The film follows the titular Brian, who has emotional outbursts, which means he has a hard time making friends, but also has enough self-awareness to make him thoroughly likable. With a supportive family, a TK-wearing therapist and an enigmatic newfound friend, he decides to run for senior class president after learning that his favorite teacher (and current crush) is the faculty advisor.

“I’ve dealt with mental health issues my whole life. A lot of my family members have. I identified with the lead character so much,” says Ropp. “But then came the hard part of trying to convince the writer.”

Ropp understood Scollins’ apprehension. After all, he was an untested filmmaker. But Brian was previously in development as a traditional studio with a veteran director attached, where it too fell apart. This all happened a few weeks before Ropp reached out about the screenplay.

Says Ropp, “A lot of the time when these movies are being put together, it’s gonna be years of development. I was like, ‘I know that I can go out and make this —  very scrappily, albeit — but I can make it a good movie in two months.”

He sold Scollins on the plan, and prep for Brian started in August for an 18-day shoot in Oklahoma three months later. Ropp found his Brian in Ben Wang (Karate Kid: Legends, The Long Walk) and filled out his younger cast with actors like Joshua Colley and Sam Song Li, surrounding them with veterans like Randall Park, William H. Macy and Natalie Morales.

Still from ’Brian’

The production landed the state’s tax rebate and used majority local crew, save for cinematographer Matthew Pothier, shooting in their high school set over Thanksgiving break and, when school started again, on nights and weekends.

With under three weeks for filming, Ropp and his team had to race through parts of production. For the movie’s penultimate scene, where Brian gives his campaign speech alongside his fellow hopeful class presidents in the school’s cavernous auditorium, Ropp planned for 70 camera setups. With limited time (and even fewer extras), Ropp raced through the day, grabbing only one take before moving on to the next shot.

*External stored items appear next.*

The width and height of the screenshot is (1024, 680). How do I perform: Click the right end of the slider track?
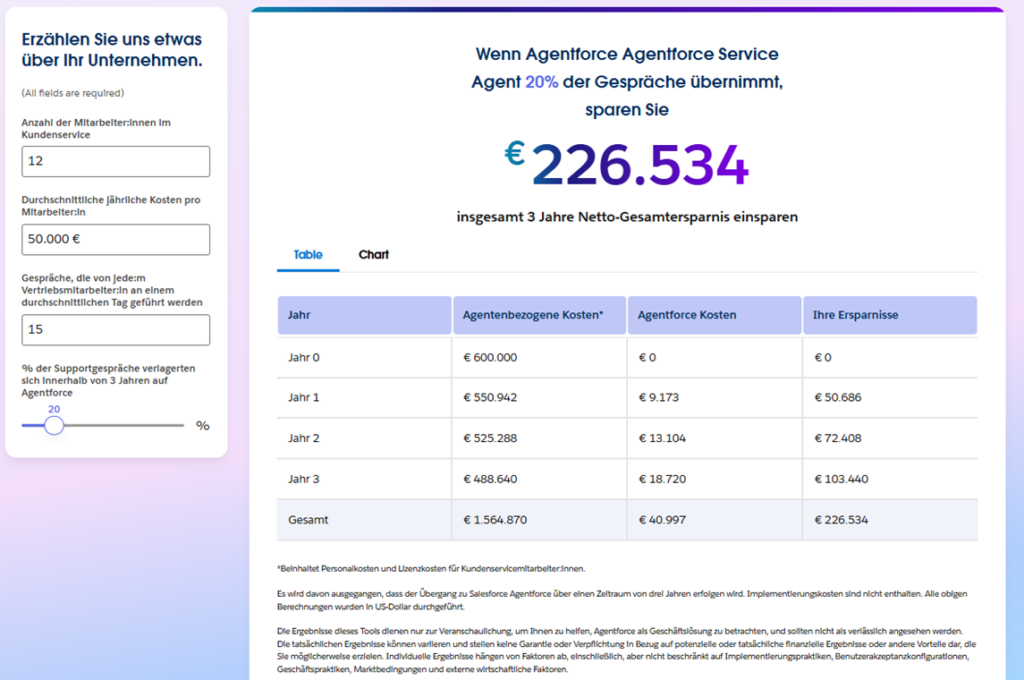pyautogui.click(x=182, y=425)
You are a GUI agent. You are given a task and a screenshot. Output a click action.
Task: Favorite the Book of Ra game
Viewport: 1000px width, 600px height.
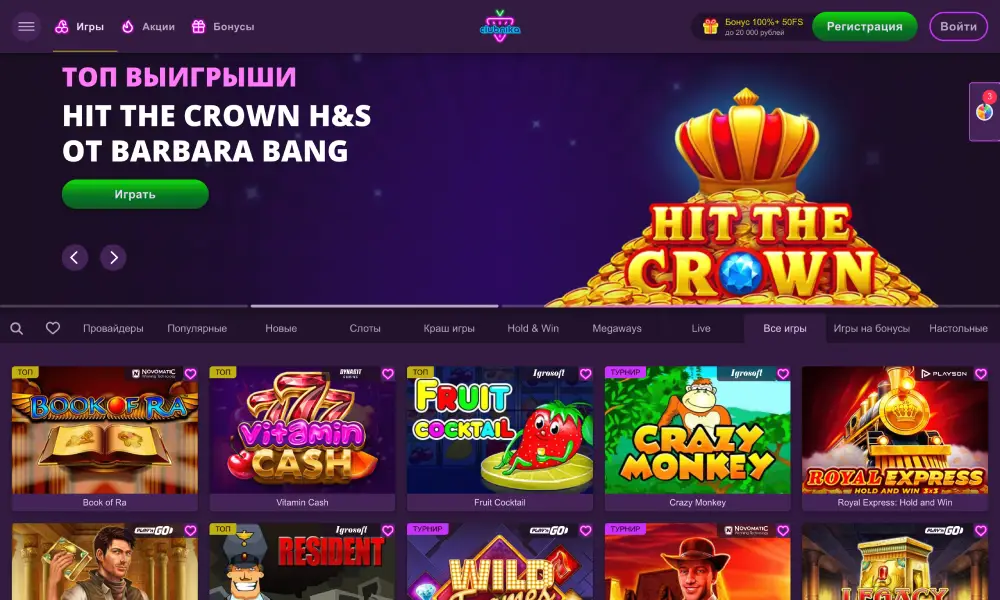(x=190, y=374)
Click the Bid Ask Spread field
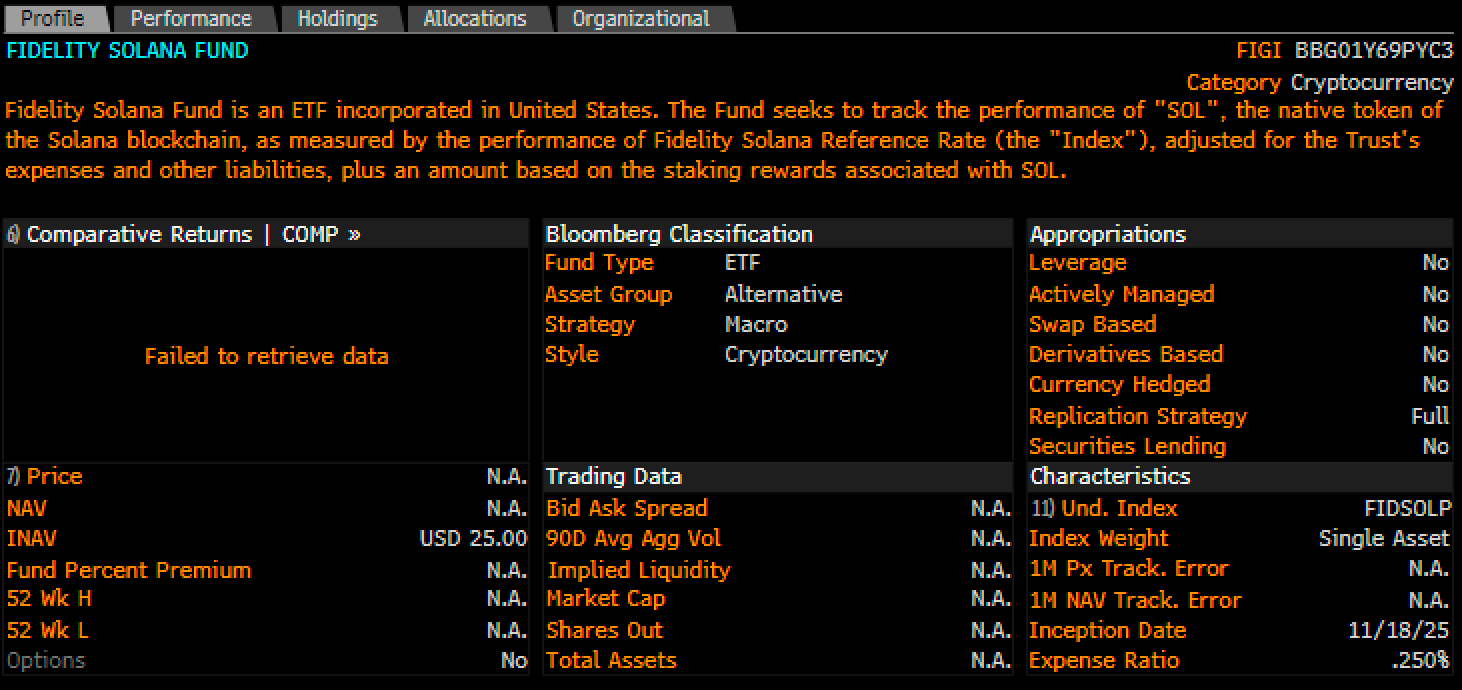1462x690 pixels. pyautogui.click(x=626, y=508)
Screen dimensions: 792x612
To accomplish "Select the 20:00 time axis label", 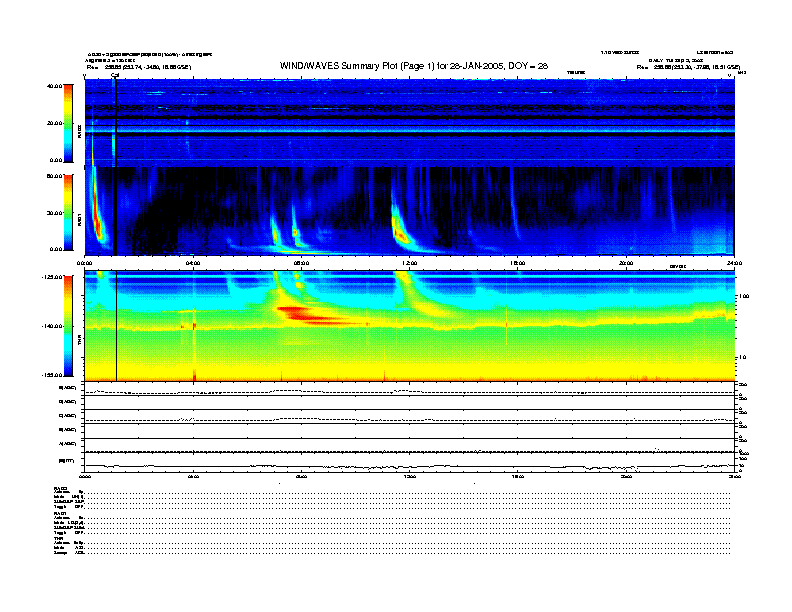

Brian splits the difference between a more nuanced coming-of-age story a la Sean Wang’s Dídi and a straight comedy in the vein of Superbad. It has what every good high school comedy should — a cast of characters that audiences will wish they could have hung out with during their teenage years. Watching Brian is a comfortable experience; like putting on a well-worn letterman jacket.

As with anything involving high schoolers, Brian takes a seemingly low-stakes scenario and injects it with high-stakes emotion. Explains Ropp, “When you’re in it, when you’re in high school, it’s all life or death. Someone breaks your heart, it’s gonna be the end of your life.”

Comedies, points out Ropp, whether high school-set or not, are not the current popular kids in the proverbial Hollywood lunchroom. And while there seems to be more proof of life — One of Them Days and The Naked Gun did well at the box office last year, while the Olivia Wilde-directed comedy The Invite was the biggest sale out of the most recent Sundance Film Festival — it’s still far from the halcyon days of the mid-aughts. Still, heading into Brian, Ropp was inspired by high school comedies like Wilde’s Booksmart and the John Hughes oeuvre.

“I’m not that far removed from [high school] and still have perspective on it,” says Ropp, who thinks about something Meyers, an executive producer on Brian, told him. “As my first movie, I was like, I should use the fact that I’m relatively young, because, as Seth Meyers said, they don’t let teenagers direct movies, unfortunately.”